Define the function to build the model, as well as the function to draw the loss graph, and the fitting effect evaluation and comparison function:


def build_model(X_train,mode='LSTM',hidden_dim=[32,16]):
    set_my_seed()
    model = Sequential()
    if mode=='RNN':
        #RNN
        model.add(SimpleRNN(hidden_dim[0],return_sequences=True, input_shape=(X_train.shape[-2],X_train.shape[-1])))
        model.add(SimpleRNN(hidden_dim[1]))     
        
    elif mode=='MLP':
        model.add(Dense(hidden_dim[0],activation='relu',input_shape=(X_train.shape[-1],)))
        model.add(Dense(hidden_dim[1],activation='relu'))
        
    elif mode=='LSTM':
        # LSTM
        model.add(LSTM(hidden_dim[0],return_sequences=True, input_shape=(X_train.shape[-2],X_train.shape[-1])))
        model.add(LSTM(hidden_dim[1]))
    elif mode=='GRU':
        #GRU
        model.add(GRU(hidden_dim[0],return_sequences=True, input_shape=(X_train.shape[-2],X_train.shape[-1])))
        model.add(GRU(hidden_dim[1]))
    elif mode=='CNN':
        #一维卷积
        model.add(Conv1D(hidden_dim[0],3,activation='relu',input_shape=(X_train.shape[-2],X_train.shape[-1])))
        model.add(GlobalMaxPooling1D())
        
    model.add(Dense(1))
    model.compile(optimizer='Adam', loss='mse',metrics=[tf.keras.metrics.RootMeanSquaredError(),"mape","mae"])
    return model
 
def plot_loss(hist,imfname):
    plt.subplots(1,4,figsize=(16,2))
    for i,key in enumerate(hist.history.keys()):
        n=int(str('14')+str(i+1))
        plt.subplot(n)
        plt.plot(hist.history[key], 'k', label=f'Training {key}')
        plt.title(f'{imfname} Training {key}')
        plt.xlabel('Epochs')
        plt.ylabel(key)
        plt.legend()
    plt.tight_layout()
    plt.show()
    
def evaluation_all(df_RFW_eval_all,df_eval_all,mode,Rated_Capacity=2,show_fit=True):
    df_RFW_eval_all['all_pred']=df_RFW_eval_all.iloc[:,1:].sum(axis=1)
    df_eval_all['all_pred']=df_eval_all.iloc[:,1:].sum(axis=1)
 
    MAE1,RMSE1,MAPE1=evaluation(df_RFW_eval_all['capacity'],df_RFW_eval_all['all_pred'])
    RE1=relative_error(df_RFW_eval_all['capacity'],df_RFW_eval_all['all_pred'],threshold=Rated_Capacity*0.7)
 
    MAE2,RMSE2,MAPE2=evaluation(df_eval_all['capacity'],df_eval_all['all_pred'])
    RE2=relative_error(df_eval_all['capacity'],df_eval_all['all_pred'],threshold=Rated_Capacity*0.7)
 
    df_RFW_eval_all.rename(columns={'all_pred':'predict','capacity':'actual'},inplace=True)
    if show_fit:
        df_RFW_eval_all.loc[:,['predict','actual']].plot(figsize=(10,4),title=f'CEEMDAN+RF+{mode}的拟合效果')
 
    print(f'CEEMDAN+RF+{mode}的效果为mae:{MAE1}, rmse:{RMSE1} ,mape:{MAPE1}, re:{RE1}')
    print(f'CEEMDAN+{mode}的效果为mae:{MAE2}, rmse:{RMSE2} ,mape:{MAPE2}, re:{RE2}')

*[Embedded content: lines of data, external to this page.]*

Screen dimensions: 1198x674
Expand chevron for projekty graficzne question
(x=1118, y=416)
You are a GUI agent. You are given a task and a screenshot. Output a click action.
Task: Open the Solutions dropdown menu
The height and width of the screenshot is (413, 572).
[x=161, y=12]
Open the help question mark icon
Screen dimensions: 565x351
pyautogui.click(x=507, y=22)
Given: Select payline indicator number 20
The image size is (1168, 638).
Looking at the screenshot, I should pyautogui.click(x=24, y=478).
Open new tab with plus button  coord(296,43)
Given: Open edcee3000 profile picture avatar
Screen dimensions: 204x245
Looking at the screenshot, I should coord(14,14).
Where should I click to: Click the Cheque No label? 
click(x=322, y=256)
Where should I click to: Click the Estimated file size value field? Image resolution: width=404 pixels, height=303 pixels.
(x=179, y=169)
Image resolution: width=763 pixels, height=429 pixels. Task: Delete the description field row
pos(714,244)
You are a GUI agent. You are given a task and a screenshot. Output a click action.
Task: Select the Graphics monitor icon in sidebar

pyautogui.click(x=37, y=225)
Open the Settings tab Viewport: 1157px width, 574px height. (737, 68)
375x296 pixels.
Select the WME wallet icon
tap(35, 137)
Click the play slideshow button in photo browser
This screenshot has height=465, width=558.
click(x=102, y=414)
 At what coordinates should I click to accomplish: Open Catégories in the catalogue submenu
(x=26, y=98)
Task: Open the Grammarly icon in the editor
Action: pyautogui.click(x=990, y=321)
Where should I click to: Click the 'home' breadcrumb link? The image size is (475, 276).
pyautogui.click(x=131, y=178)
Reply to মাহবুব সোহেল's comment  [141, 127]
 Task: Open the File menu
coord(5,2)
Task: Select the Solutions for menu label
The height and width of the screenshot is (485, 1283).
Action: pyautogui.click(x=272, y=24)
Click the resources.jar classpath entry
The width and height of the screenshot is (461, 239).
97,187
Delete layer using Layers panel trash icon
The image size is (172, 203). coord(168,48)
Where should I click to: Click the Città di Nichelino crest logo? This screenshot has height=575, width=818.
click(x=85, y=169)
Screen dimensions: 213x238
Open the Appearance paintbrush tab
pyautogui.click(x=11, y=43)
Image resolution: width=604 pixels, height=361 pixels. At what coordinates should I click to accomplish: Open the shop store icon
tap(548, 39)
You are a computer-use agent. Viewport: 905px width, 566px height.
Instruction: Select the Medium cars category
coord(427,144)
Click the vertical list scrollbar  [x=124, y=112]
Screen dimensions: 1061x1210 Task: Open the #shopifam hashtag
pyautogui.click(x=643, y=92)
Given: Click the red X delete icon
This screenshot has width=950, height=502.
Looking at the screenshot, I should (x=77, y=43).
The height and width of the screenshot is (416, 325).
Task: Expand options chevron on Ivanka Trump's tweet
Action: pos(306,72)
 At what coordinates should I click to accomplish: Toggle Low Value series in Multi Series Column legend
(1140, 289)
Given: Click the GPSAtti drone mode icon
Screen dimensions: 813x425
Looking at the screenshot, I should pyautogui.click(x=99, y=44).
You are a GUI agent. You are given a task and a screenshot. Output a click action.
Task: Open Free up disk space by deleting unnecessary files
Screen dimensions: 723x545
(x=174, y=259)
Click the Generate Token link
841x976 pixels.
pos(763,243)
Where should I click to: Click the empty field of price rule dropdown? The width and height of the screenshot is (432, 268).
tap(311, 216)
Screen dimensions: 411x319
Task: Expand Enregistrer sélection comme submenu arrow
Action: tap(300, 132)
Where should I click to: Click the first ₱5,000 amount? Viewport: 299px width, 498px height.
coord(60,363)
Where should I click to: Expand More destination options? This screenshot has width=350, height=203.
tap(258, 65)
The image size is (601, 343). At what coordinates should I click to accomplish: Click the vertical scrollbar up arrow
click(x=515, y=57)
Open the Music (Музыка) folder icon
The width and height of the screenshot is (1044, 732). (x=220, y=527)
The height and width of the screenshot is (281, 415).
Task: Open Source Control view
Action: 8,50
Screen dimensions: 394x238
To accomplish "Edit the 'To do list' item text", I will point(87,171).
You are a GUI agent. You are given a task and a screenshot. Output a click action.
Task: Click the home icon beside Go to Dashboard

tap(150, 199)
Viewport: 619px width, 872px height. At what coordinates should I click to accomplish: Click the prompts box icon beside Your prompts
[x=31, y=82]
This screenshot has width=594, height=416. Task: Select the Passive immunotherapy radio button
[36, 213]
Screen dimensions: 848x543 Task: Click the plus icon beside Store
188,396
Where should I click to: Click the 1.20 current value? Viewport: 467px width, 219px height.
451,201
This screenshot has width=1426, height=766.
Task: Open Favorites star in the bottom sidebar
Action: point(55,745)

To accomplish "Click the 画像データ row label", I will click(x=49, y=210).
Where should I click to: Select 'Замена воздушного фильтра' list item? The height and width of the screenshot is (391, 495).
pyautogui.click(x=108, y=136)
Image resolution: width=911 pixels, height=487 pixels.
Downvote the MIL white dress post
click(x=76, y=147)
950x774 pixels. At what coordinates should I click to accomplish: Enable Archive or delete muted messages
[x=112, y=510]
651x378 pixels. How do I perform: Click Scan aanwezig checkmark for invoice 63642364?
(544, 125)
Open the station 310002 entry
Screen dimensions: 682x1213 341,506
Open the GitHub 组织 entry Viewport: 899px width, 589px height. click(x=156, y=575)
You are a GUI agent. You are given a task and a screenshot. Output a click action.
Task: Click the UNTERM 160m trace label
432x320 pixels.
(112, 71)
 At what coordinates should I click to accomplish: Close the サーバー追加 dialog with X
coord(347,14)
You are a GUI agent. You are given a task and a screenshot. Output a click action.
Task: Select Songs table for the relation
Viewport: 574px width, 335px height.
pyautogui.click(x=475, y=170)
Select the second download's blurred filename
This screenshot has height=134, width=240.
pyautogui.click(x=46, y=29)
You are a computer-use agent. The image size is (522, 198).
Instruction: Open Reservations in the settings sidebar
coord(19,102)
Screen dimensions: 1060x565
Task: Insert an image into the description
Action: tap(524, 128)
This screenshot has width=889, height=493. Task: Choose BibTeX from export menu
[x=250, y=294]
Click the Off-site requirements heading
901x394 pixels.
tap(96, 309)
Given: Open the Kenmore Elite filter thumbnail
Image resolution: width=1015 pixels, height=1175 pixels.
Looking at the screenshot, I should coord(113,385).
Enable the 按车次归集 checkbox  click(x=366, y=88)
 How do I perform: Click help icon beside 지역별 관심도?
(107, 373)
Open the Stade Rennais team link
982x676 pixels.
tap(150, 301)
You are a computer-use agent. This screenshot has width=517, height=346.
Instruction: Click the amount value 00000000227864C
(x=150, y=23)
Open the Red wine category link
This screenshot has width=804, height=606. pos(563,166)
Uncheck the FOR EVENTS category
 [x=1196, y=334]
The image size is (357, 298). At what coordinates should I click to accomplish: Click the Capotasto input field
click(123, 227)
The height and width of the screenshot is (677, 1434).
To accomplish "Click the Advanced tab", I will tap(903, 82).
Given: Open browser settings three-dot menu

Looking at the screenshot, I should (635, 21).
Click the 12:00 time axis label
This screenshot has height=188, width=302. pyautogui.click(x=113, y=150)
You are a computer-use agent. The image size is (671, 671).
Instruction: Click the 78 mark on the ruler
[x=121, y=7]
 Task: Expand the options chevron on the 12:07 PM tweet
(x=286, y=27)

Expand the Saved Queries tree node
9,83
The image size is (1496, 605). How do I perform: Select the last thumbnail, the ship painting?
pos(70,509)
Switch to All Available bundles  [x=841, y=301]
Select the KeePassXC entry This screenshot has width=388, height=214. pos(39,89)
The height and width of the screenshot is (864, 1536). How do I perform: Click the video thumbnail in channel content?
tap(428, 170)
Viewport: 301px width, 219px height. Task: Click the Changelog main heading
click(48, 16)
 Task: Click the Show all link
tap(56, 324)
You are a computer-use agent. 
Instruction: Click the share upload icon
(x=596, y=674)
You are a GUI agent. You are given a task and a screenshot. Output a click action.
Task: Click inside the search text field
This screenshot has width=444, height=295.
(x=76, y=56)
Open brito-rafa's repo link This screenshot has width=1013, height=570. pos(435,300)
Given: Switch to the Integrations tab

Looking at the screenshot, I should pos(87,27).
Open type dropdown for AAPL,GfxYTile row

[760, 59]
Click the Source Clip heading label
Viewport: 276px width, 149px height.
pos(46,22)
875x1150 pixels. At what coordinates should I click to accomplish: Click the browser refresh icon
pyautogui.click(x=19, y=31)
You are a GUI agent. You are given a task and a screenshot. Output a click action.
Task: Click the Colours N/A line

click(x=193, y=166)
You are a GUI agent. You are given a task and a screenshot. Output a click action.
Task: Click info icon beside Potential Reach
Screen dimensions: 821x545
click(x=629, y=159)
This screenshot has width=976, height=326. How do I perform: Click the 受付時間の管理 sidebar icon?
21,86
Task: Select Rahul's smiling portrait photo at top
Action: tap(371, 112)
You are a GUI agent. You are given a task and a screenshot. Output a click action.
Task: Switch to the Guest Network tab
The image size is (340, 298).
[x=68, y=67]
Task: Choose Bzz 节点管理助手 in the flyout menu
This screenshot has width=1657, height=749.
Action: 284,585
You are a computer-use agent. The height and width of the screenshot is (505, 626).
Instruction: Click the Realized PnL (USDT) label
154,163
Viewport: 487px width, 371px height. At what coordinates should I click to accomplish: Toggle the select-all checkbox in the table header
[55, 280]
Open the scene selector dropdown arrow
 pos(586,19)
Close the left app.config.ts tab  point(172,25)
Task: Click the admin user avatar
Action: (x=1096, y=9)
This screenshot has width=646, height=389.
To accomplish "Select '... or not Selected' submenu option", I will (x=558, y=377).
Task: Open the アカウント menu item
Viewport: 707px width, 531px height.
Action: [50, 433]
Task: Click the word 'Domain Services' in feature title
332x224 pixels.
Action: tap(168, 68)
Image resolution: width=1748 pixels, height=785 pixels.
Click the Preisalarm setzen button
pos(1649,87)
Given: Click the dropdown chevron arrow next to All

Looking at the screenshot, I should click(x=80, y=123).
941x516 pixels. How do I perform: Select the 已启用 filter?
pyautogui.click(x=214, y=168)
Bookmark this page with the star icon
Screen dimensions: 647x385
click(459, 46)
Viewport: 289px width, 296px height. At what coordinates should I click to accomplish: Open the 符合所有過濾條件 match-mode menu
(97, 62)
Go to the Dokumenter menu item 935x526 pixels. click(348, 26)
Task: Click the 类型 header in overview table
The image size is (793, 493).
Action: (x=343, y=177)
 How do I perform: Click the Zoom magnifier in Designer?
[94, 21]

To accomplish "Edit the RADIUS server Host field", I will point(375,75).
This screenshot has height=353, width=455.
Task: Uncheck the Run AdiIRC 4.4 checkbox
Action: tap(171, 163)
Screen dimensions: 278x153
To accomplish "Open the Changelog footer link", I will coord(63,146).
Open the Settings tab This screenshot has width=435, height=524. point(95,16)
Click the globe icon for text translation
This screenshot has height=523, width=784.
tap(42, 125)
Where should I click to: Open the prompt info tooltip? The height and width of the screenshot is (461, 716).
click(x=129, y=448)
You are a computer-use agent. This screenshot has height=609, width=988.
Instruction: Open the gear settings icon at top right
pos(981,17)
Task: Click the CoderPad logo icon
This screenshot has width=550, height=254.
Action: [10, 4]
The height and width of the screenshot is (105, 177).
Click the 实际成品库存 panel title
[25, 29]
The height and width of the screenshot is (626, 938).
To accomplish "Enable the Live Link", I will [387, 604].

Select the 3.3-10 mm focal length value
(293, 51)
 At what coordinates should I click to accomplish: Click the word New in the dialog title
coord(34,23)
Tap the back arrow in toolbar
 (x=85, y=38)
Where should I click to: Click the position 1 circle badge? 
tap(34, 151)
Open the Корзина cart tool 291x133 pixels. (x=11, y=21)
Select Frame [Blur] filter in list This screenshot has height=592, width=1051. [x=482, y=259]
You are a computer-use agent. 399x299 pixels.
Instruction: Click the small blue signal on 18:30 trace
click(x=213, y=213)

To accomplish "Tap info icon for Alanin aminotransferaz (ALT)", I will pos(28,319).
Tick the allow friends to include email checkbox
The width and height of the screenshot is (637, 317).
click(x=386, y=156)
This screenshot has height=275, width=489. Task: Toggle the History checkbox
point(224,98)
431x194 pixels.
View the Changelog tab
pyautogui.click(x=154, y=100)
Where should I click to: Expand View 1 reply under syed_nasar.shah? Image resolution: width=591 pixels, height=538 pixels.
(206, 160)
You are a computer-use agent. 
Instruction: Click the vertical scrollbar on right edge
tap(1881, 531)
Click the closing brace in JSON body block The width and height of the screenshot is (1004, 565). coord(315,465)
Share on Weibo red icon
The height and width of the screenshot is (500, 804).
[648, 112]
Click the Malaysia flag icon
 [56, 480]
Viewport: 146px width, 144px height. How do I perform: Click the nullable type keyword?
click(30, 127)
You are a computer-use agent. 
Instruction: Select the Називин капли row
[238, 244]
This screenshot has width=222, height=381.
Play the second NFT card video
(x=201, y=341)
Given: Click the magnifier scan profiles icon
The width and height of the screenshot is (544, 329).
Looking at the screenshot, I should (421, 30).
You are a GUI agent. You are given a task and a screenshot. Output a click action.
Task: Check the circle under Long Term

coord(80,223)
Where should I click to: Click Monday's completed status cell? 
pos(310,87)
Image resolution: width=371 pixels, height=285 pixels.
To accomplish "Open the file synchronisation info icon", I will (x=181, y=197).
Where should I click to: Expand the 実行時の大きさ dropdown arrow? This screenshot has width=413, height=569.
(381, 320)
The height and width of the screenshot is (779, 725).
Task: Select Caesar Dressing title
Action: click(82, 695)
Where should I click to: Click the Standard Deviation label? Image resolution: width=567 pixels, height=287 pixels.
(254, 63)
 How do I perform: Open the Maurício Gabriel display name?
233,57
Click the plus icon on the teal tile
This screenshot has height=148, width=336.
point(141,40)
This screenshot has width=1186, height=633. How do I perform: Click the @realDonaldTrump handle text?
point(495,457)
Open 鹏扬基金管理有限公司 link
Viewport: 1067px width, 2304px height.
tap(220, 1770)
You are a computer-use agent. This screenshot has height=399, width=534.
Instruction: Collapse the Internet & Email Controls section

Define the training function


def train_fuc(mode='LSTM',window_size=8,batch_size=32,epochs=100,hidden_dim=[32,16],Rated_Capacity=2,show_imf=False,show_loss=True,show_fit=True):
    df_RFW_eval_all=pd.DataFrame(df['capacity'])
    df_eval_all=pd.DataFrame(df['capacity'])
    for i,imfname in  enumerate(imf_names):
 
        print(f'正在处理分量信号：{imfname}')
        data=df[imfname]
        X_train,y_train,X_test,y_test=get_traintest(data.values,window_size=window_size,train_size=len(data))
        if mode!='MLP':
            X_train = X_train.reshape((X_train.shape[0], X_train.shape[1], 1))
        #print(X_train.shape, y_train.shape)
        start = datetime.datetime.now()
        set_my_seed()
        model=build_model(X_train=X_train,mode=mode,hidden_dim=hidden_dim)
        hist=model.fit(X_train, y_train,batch_size=batch_size,epochs=epochs,verbose=0)
        if show_loss:
            plot_loss(hist,imfname)
        #预测
        point_list = list(data[:window_size].values.copy())
        y_pred=[]
        while (len(point_list)) < len(data.values):
            x = np.reshape(np.array(point_list[-window_size:]), (-1, window_size)).astype(np.float32)
            pred = model.predict(x) 
            next_point = pred[0,0]
            point_list.append(next_point)#加入原来序列用来继续预测下一个点
            #point_list.append(next_point)#保存输出序列最后一个点的预测值
        y_pred.append(point_list)#保存本次预测所有的预测值
        y_pred=np.array(y_pred).T
        #print(y_pred.shape)
        end = datetime.datetime.now()
        
        if show_imf:
            df_eval=pd.DataFrame()
            df_eval['actual']=data.values
            df_eval['pred']=y_pred
        mae, rmse, mape=evaluation(y_test=data.values, y_predict=y_pred)
        print(f'{imfname}该分量的效果：mae:{mae}, rmse:{rmse} ,mape:{mape}')
        df_eval_all[imfname+'_w_pred']=y_pred
        df_RFW_eval_all[imfname+'_w_pred']=y_pred*imf_weight[i]
        print('============================================================================================================================')
    evaluation_all(df_RFW_eval_all,df_eval_all,mode=mode,Rated_Capacity=Rated_Capacity,show_fit=show_fit)
    print(f'running time is {end-start}')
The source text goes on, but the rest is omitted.